Me tienta recordar que, en tiempos de Mussolini, Italia iba bien. Los trenes viajaban a su hora, los pantanos eran desecados, el país producía trigo abundante, las italianas parían, los bancos ganaban dinero y el norte se industrializaba a marchas forzadas. Italia iba bien.
No es necesario, sin embargo, hacer tan insultante ejercicio de comparación. Porqué no es preciso remontarse tan atrás para diagnosticar el neurótico mecanismo mental de algunos gobernantes, que les hacen ver innecesarios enemigos por todos lados.

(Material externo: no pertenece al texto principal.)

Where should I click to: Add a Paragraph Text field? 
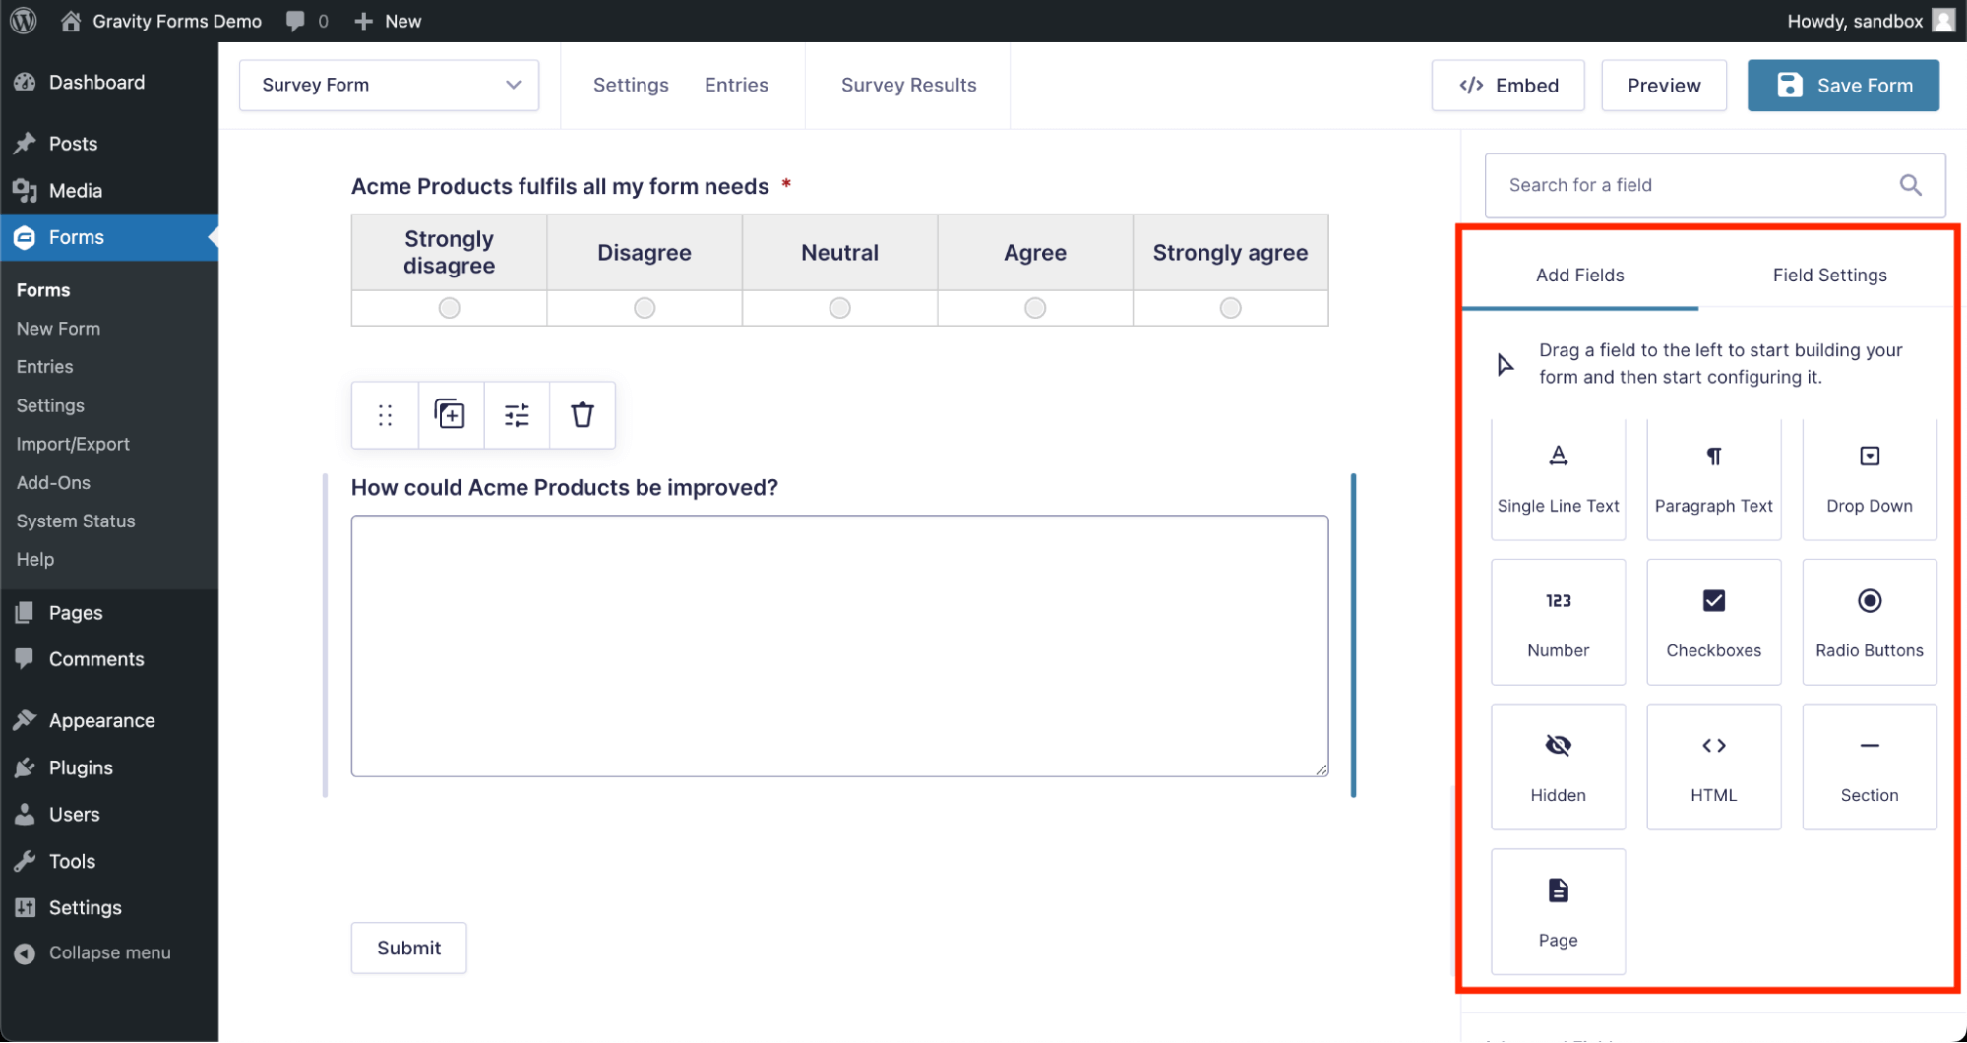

Volvamos al ejemplo de Richard Nixon. En 1972, en el ápice de su popularidad, Nixon arrasó en los comicios que le llevaron por segunda vez a la presidencia de Estados Unidos y de paso destruyó a su adversario, el demócrata McGovern. ¿Por qué entonces, pocos meses antes, en el ápice de su popularidad, había decidido meterse en el escándalo Watergate que acabaría costándole la presidencia? El miedo, la sospecha del adversario, la interpretación torticera de sus poderes, la inseguridad. En vez de ser recordado ahora como un felón, habría pasado a la historia como uno de los grandes presidentes de Estados Unidos. Pero no: la disensión estaba prohibida, los periodistas enemigos eran perseguidos, las fuentes de información se secaban. En pocos meses, Nixon consiguió enemistarse con todos los grupos de prensa, y éstos, sólo con desvelar las barbaridades que el presidente o sus asesores habían cometido, acabaron por desposeerle de la presidencia. La prensa y, claro, los tribunales con la simple aplicación de la ley. Ni siquiera fue necesario dictar nuevas leyes. Ventajas del, Estado de derecho.